VMware described its overall response to a specific set of recently discovered CPU security vulnerabilities in VMSA-2019-0020. These mitigations may have an impact on performance to some applications. This knowledge base article will be used as the centralized document to discuss performance impacts of security issues described by CVE-2018-12207 in modern day processors as they apply to VMware.

VMware vSphere ESXi 6.5
VMware vSphere ESXi 6.7
VMware vSphere ESXi 6.0
VMware vSphere ESXi 7.0.x

VMware has conducted performance testing to determine the performance costs associated with applying hypervisor specific mitigations on vSphere to address issues described in CVE-2018-12207. We have tested a variety of workloads on Windows and Linux guest operating systems on recent Intel Xeon server processors. Our conclusions are as follows:

Enterprise class workloads: Our testing consistently showed a performance impact of 5% or less for enterprise class workloads which include, but are not limited to, Databases, mixed workload server consolidation scenarios, and virtual desktop infrastructure (VDI). As a general best practice, we recommend you test the mitigation with your applications prior to deploying in production environments.

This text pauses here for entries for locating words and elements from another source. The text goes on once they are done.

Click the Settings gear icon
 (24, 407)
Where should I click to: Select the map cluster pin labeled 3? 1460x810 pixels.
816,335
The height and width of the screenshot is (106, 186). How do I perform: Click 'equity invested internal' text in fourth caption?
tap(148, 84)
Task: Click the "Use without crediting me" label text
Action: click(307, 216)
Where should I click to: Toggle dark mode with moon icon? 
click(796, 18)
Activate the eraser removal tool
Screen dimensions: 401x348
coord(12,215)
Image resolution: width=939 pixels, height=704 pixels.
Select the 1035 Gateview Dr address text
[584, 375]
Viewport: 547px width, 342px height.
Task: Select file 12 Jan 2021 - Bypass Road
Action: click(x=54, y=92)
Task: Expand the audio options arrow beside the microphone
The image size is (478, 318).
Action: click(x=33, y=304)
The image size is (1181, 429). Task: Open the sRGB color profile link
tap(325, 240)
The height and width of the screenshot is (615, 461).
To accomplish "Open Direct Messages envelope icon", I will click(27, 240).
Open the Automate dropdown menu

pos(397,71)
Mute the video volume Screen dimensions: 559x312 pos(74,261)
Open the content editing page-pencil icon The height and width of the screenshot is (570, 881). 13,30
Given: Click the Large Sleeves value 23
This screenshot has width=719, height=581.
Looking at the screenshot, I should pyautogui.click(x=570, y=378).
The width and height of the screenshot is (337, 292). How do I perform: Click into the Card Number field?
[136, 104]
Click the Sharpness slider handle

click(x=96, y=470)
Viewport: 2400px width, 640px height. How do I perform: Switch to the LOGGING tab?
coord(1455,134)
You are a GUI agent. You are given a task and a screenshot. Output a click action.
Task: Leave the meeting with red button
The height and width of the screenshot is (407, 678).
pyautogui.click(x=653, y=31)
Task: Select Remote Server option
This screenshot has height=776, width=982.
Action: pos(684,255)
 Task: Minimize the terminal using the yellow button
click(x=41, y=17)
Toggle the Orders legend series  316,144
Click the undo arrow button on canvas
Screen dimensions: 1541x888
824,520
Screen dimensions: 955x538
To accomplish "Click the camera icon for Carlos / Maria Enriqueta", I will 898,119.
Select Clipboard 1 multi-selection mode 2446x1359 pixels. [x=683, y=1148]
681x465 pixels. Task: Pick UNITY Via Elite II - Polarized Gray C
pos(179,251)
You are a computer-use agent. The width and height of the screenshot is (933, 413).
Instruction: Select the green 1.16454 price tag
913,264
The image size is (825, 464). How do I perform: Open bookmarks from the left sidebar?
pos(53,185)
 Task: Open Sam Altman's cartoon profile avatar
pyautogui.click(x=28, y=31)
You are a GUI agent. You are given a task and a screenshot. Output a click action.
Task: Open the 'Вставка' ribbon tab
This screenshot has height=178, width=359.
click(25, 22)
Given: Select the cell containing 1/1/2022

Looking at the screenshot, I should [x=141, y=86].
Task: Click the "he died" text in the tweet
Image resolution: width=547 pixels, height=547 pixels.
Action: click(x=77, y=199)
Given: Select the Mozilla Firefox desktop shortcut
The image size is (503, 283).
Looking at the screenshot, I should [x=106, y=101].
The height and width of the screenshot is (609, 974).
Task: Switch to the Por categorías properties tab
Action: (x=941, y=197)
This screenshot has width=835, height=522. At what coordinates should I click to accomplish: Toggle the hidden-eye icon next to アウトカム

Nested virtualization and Microsoft Virtualization-Based Security (VBS): Our testing showed a significant performance impact when applied to nested virtualized environments on ESXi. Because Windows VBS uses virtualization, enabling it on ESXi results in nested virtualization. We strongly recommend you test carefully in an isolated environment before deciding to deploy this ESXi mitigation more broadly to nested or VBS enabled environments. Refer to KB2009916 for support information related to nested ESXi environments.